Il papà di Elisa: «Non voglio show, solo una dolce morte»

Mercoledì 26 Luglio 2017
Il papà di Elisa: «Non voglio show, solo una dolce morte»
«No, non me la sento di andare in televisione. Vorrei che il caso di mia figlia Elisa fosse discusso dai professionisti, medici, avvocati, giudici, parlamentari e non dal sottoscritto che non ha alcuna competenza, ma chiede solo, a chi può fare le leggi, di mettersi nei panni di un padre che vede morire lentamente sua figlia, in una agonia infinita. Io ho sollevato il problema, ma non mi si può chiedere di trasformare il caso di mia figlia in un fenomeno da baraccone». Così Giuseppe P., il papà di Elisa, la 46enne che è in stato vegetativo irreversibile da quasi 12 anni, il quale non se l'è sentita di andare in televisione a parlare del suo caso.
Il papà di Elisa si è scusato con i giornalisti, ma ci tiene a ribadire che non vuole sollevare un polverone, vorrebbe una discussione seria perché gli pare semplicemente inverosimile che nessuno si occupi di risolvere i problemi di tante persone come sua figlia che vivono una agonia perenne, alleviata solo dai farmaci, dalle cure di medici e infermieri e dall'assistenza continua dei familiari. Lui chiede che si stacchi la spina di Elisa, che le si dia una morte dignitosa «dal momento che quella che fa non è una vita dignitosa». Nutrita con un sondino, non vede, non sente, non parla. Non riconosce nessuno, semplicemente non sa di essere al mondo. È una vita vegetale, hanno sentenziato i medici, con cruda ferocia linguistica.

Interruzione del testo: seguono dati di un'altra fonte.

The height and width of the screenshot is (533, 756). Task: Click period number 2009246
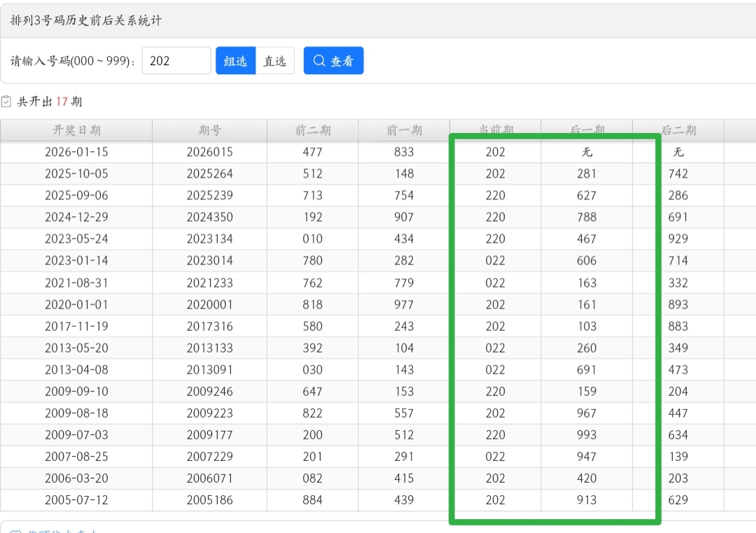tap(209, 391)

«Ma come mia figlia - ragiona Giuseppe P. - ce ne sono altre decine, tutte nelle stesse condizioni: non possono migliorare, non possono guarire, possono solo morire e allora perché le si tiene in queste condizioni?».
Giuseppe P. si chiede per quale motivo i nostri parlamentari non approvino una legge umanitaria. E d'accordo che la salute non ha prezzo ragiona il papà di Elisa - ma perché «si buttano al vento 4 mila e 500 euro al mese, cioè 50 mila ogni anno per ogni persona assistita, mettendo in difficoltà le casse delle Ulss e delle stesse famiglie? Che senso ha, visto che non c'è alcuna speranza e queste cure nulla hanno a che fare con la salute delle persone?».

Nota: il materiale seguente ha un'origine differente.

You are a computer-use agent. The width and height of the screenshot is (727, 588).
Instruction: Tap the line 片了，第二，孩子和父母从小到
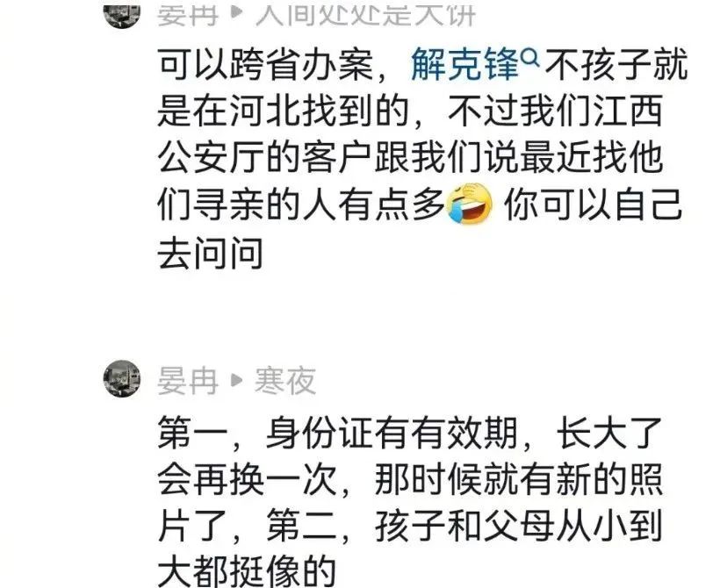[410, 527]
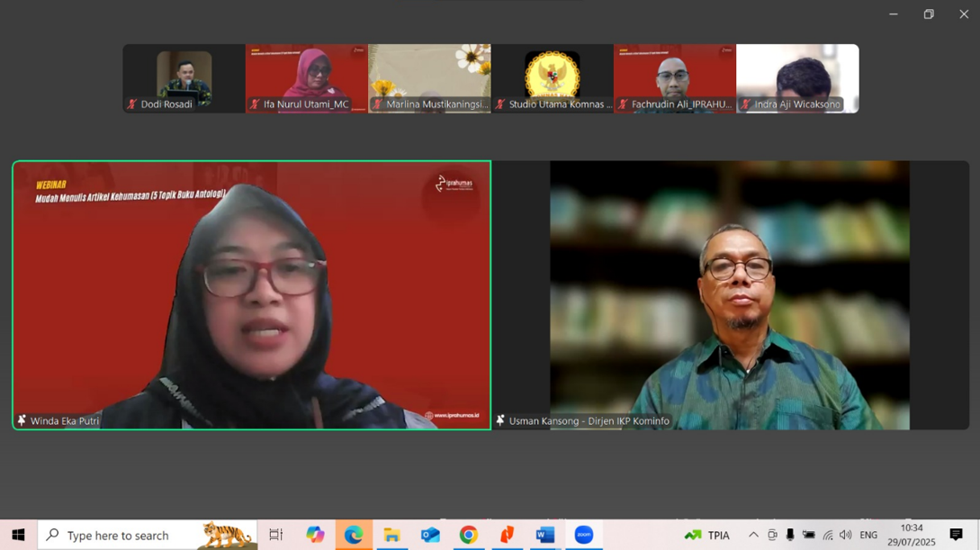Image resolution: width=980 pixels, height=550 pixels.
Task: Open the clock and date flyout
Action: [911, 535]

Elisa P. oggi ha 46 anni. Il 22 febbraio 2006, l'auto nella quale viaggiava è finita contro il guard rail. Il suo fidanzato se l'è cavata con qualche frattura, per lei invece è scattato il momento dell'agonia infinita. All'ospedale di Mestre le hanno salvato la vita, ma una parte di cervello è andata perduta nello schianto dell'auto guidata dal fidanzato il quale, per il rimorso, si è tolto la vita.

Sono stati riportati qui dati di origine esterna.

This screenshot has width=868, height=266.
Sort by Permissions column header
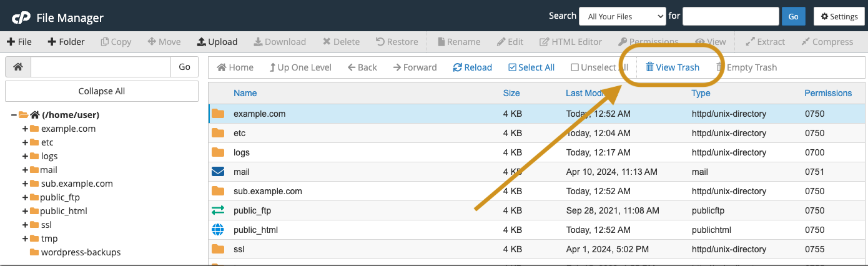(827, 93)
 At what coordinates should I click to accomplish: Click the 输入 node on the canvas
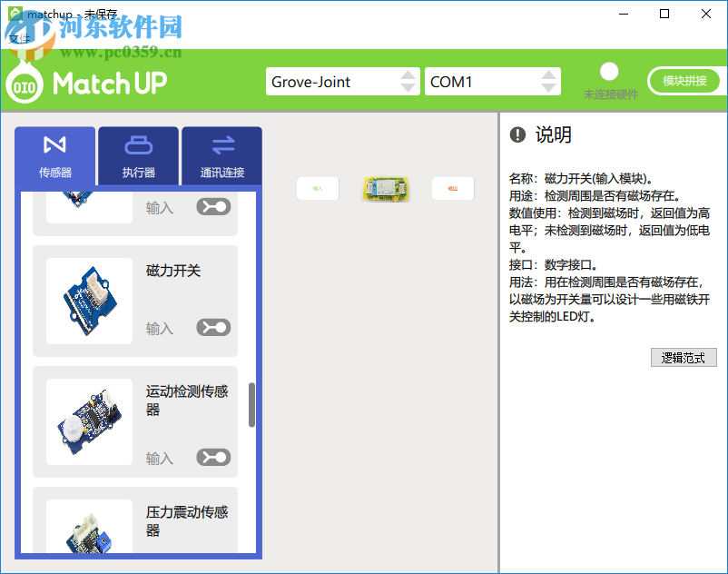click(317, 189)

Il padre oggi è l'unico sopravvissuto di tutta la famiglia di Elisa. Ieri si è messa in contatto con lui Filomena Gallo, segretario nazionale dell'associazione Luca Coscioni che si batte da anni per il testamento biologico e per l'eutanasia. L'Associazione è intenzionata ad offrire assistenza legale, ma chiede anche l'apertura di una indagine parlamentare per sapere esattamente quante persone in Italia si trovano in queste condizioni di stato vegetativo irreversibile: «Se fosse approvata la legge che è in discussione in questo periodo in questo momento, casi come quelli di Elisa sarebbero immediatamente risolti».
La dottoressa Giovanna Zanini, presidente del Comitato bioetico dell'Ulss 3 spiega che «il Comitato è a disposizione dei pazienti e dei familiari, ma anche dei medici, di coloro cioè che chiedono una valutazione sul percorso di cura, anche nei casi di fine vita. Il Comitato che sul caso specifico non è ancora stato consultato esprime un parere specifico, elaborato caso per caso, di tipo consultivo, come indicazione e sostegno alle scelte che restano poi affidate ai medici che hanno in cura il paziente».